**INPUT**:
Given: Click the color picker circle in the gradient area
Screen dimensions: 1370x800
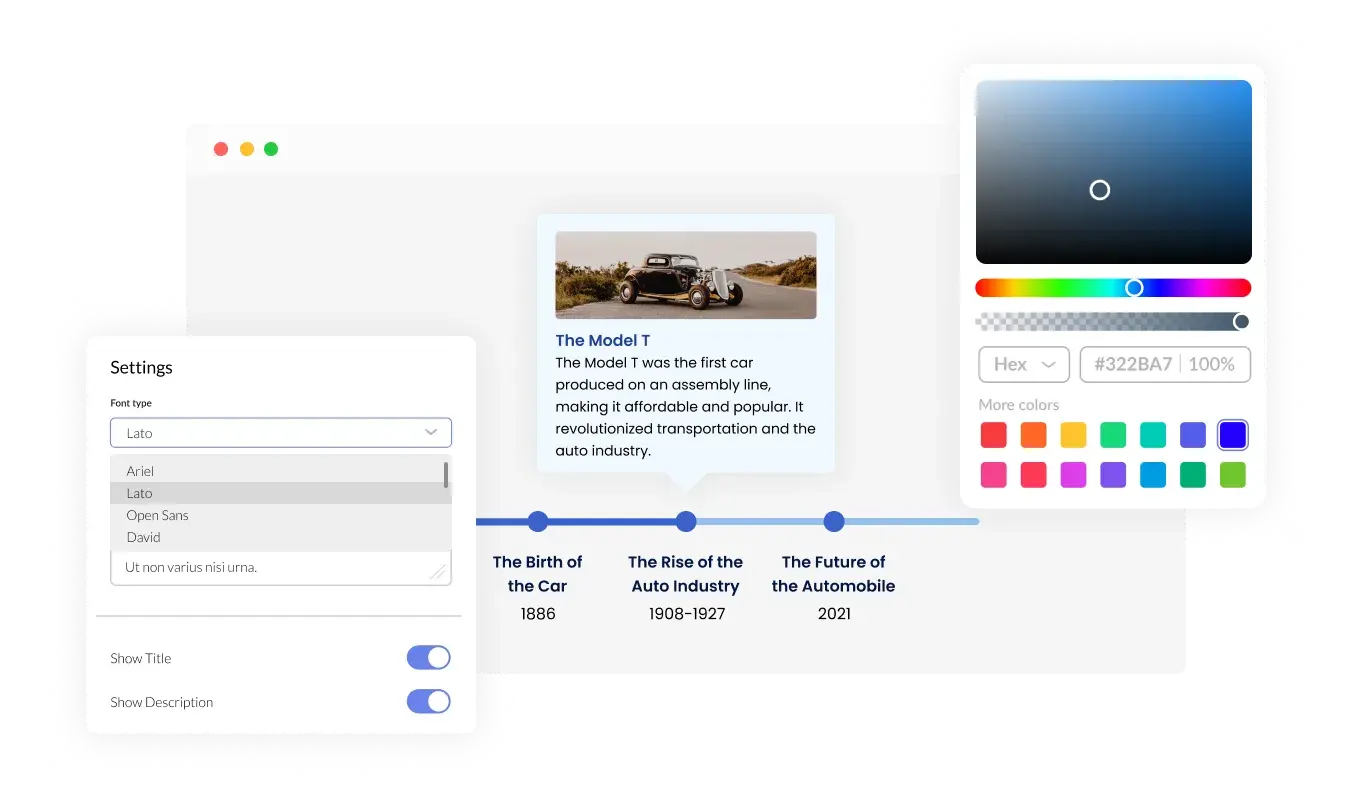Looking at the screenshot, I should click(1100, 189).
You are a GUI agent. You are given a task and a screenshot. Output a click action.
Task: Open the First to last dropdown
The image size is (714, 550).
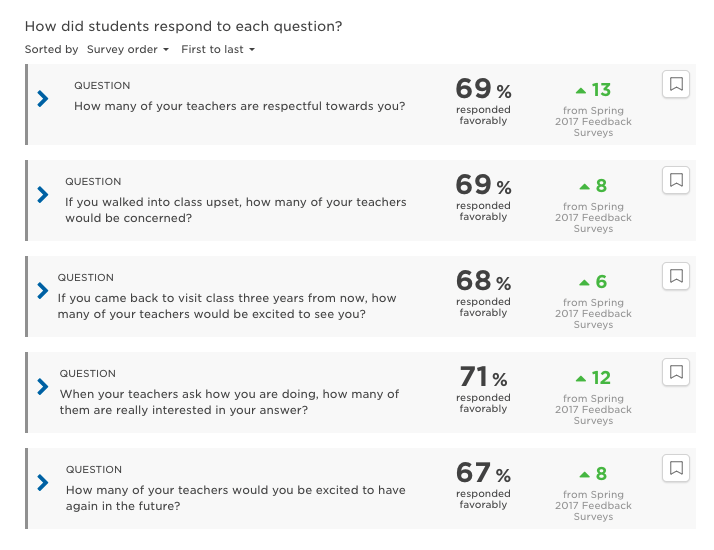(218, 49)
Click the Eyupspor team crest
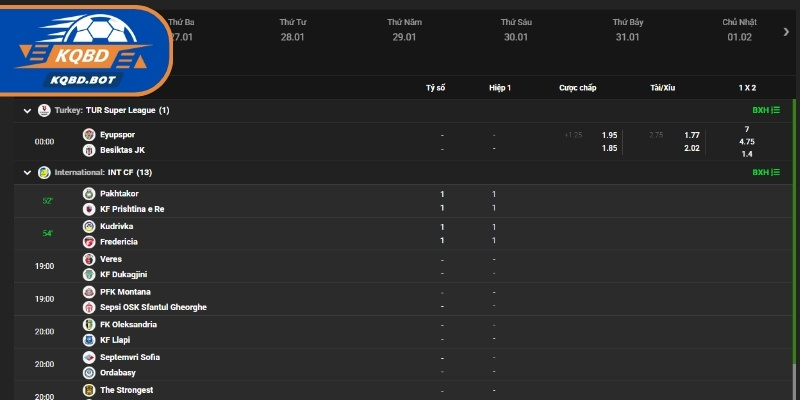Viewport: 800px width, 400px height. point(89,134)
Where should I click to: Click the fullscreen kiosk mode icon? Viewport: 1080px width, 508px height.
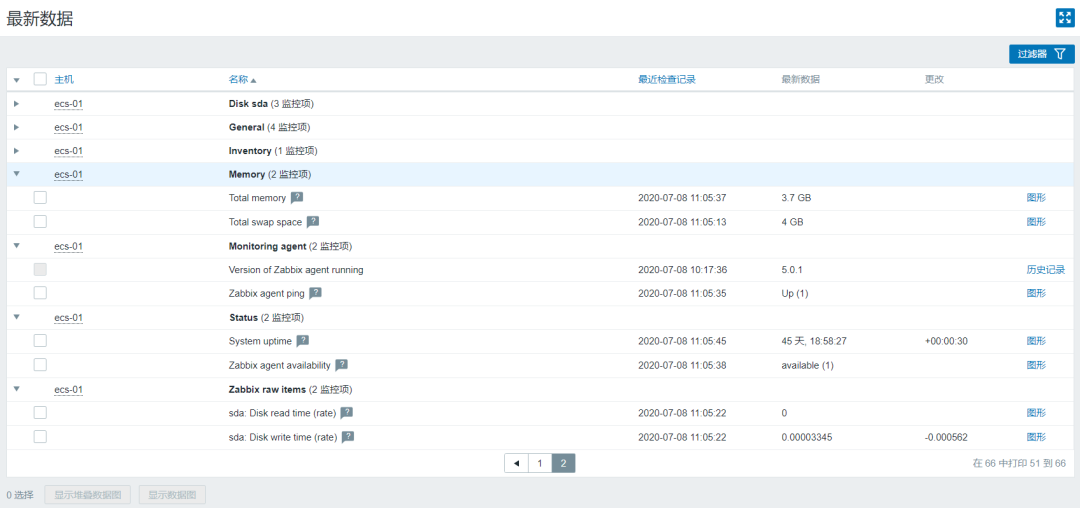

**THE PROBLEM**: Retype only the lines from the line with "Screen dimensions: 1370x800" through the last line of the data. Keep both ends and skip the pictures.

**RESPONSE AREA**:
Screen dimensions: 1370x800
Looking at the screenshot, I should click(1100, 189).
You are a GUI agent. You are given a task and a screenshot. Output a click action.
Task: Open the First to last dropdown
The image size is (714, 550).
(218, 49)
Click the Eyupspor team crest
Viewport: 800px width, 400px height. point(89,134)
Where should I click to: Click the fullscreen kiosk mode icon? Viewport: 1080px width, 508px height.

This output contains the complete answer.